* YOUR TASK
Please reproduce every entry, keeping each one exact.

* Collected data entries

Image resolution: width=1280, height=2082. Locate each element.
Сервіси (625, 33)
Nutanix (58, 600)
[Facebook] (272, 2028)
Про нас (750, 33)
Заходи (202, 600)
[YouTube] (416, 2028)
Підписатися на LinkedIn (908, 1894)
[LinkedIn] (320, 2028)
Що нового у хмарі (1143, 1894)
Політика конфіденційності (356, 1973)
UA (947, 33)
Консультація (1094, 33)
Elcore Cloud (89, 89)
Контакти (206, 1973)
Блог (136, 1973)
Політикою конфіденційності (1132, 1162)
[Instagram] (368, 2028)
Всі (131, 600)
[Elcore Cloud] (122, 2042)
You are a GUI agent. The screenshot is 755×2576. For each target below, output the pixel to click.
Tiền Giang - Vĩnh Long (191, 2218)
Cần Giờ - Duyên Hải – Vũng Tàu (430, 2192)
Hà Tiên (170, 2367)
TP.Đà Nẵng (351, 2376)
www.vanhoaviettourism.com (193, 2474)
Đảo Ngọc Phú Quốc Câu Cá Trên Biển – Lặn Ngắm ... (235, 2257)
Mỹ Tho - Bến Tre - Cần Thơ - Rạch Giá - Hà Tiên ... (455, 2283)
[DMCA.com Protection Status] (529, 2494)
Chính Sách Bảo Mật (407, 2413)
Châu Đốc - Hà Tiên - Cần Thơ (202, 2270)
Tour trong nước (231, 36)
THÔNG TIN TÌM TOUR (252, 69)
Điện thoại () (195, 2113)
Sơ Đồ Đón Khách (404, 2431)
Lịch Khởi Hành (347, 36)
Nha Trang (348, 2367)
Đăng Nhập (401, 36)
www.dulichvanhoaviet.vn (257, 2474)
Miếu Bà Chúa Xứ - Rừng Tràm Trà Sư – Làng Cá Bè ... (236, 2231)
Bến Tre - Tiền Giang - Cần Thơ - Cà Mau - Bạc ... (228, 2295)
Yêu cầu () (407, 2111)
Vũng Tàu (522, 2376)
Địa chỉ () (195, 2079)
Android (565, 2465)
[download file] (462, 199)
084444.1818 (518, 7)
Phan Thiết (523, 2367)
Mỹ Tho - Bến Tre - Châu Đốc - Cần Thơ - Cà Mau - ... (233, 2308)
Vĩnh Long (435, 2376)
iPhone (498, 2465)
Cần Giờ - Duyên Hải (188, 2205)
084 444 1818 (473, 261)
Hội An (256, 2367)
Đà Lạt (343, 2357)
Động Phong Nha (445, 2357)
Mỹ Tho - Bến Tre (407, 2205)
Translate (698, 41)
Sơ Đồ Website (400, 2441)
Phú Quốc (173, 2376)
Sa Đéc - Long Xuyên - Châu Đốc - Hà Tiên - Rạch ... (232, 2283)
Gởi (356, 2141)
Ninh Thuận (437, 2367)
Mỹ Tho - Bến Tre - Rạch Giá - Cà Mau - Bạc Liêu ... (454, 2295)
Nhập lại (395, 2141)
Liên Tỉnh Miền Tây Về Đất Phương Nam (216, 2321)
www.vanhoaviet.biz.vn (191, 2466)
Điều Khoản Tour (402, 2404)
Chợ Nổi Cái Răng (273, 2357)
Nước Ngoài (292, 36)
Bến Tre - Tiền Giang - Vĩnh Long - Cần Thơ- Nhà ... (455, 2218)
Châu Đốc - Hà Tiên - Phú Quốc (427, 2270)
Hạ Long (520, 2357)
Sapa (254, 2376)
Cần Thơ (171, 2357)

* YOUR RESPONSE
Image resolution: width=1280, height=2082. Locate each element.
Сервіси (625, 33)
Nutanix (58, 600)
[Facebook] (272, 2028)
Про нас (750, 33)
Заходи (202, 600)
[YouTube] (416, 2028)
Підписатися на LinkedIn (908, 1894)
[LinkedIn] (320, 2028)
Що нового у хмарі (1143, 1894)
Політика конфіденційності (356, 1973)
UA (947, 33)
Консультація (1094, 33)
Elcore Cloud (89, 89)
Контакти (206, 1973)
Блог (136, 1973)
Політикою конфіденційності (1132, 1162)
[Instagram] (368, 2028)
Всі (131, 600)
[Elcore Cloud] (122, 2042)
You are a GUI agent. The screenshot is 755×2576. For each target below, output the pixel to click.
Tiền Giang - Vĩnh Long (191, 2218)
Cần Giờ - Duyên Hải – Vũng Tàu (430, 2192)
Hà Tiên (170, 2367)
TP.Đà Nẵng (351, 2376)
www.vanhoaviettourism.com (193, 2474)
Đảo Ngọc Phú Quốc Câu Cá Trên Biển – Lặn Ngắm ... (235, 2257)
Mỹ Tho - Bến Tre - Cần Thơ - Rạch Giá - Hà Tiên ... (455, 2283)
[DMCA.com Protection Status] (529, 2494)
Chính Sách Bảo Mật (407, 2413)
Châu Đốc - Hà Tiên - Cần Thơ (202, 2270)
Tour trong nước (231, 36)
THÔNG TIN TÌM TOUR (252, 69)
Điện thoại () (195, 2113)
Sơ Đồ Đón Khách (404, 2431)
Lịch Khởi Hành (347, 36)
Nha Trang (348, 2367)
Đăng Nhập (401, 36)
www.dulichvanhoaviet.vn (257, 2474)
Miếu Bà Chúa Xứ - Rừng Tràm Trà Sư – Làng Cá Bè ... (236, 2231)
Bến Tre - Tiền Giang - Cần Thơ - Cà Mau - Bạc ... (228, 2295)
Yêu cầu () (407, 2111)
Vũng Tàu (522, 2376)
Địa chỉ () (195, 2079)
Android (565, 2465)
[download file] (462, 199)
084444.1818 (518, 7)
Phan Thiết (523, 2367)
Mỹ Tho - Bến Tre - Châu Đốc - Cần Thơ - Cà Mau - ... (233, 2308)
Vĩnh Long (435, 2376)
iPhone (498, 2465)
Cần Giờ - Duyên Hải (188, 2205)
084 444 1818 (473, 261)
Hội An (256, 2367)
Đà Lạt (343, 2357)
Động Phong Nha (445, 2357)
Mỹ Tho - Bến Tre (407, 2205)
Translate (698, 41)
Sơ Đồ Website (400, 2441)
Phú Quốc (173, 2376)
Sa Đéc - Long Xuyên - Châu Đốc - Hà Tiên - Rạch ... (232, 2283)
Gởi (356, 2141)
Ninh Thuận (437, 2367)
Mỹ Tho - Bến Tre - Rạch Giá - Cà Mau - Bạc Liêu ... (454, 2295)
Nhập lại (395, 2141)
Liên Tỉnh Miền Tây Về Đất Phương Nam (216, 2321)
www.vanhoaviet.biz.vn (191, 2466)
Điều Khoản Tour (402, 2404)
Chợ Nổi Cái Răng (273, 2357)
Nước Ngoài (292, 36)
Bến Tre - Tiền Giang - Vĩnh Long - Cần Thơ- Nhà ... (455, 2218)
Châu Đốc - Hà Tiên - Phú Quốc (427, 2270)
Hạ Long (520, 2357)
Sapa (254, 2376)
Cần Thơ (171, 2357)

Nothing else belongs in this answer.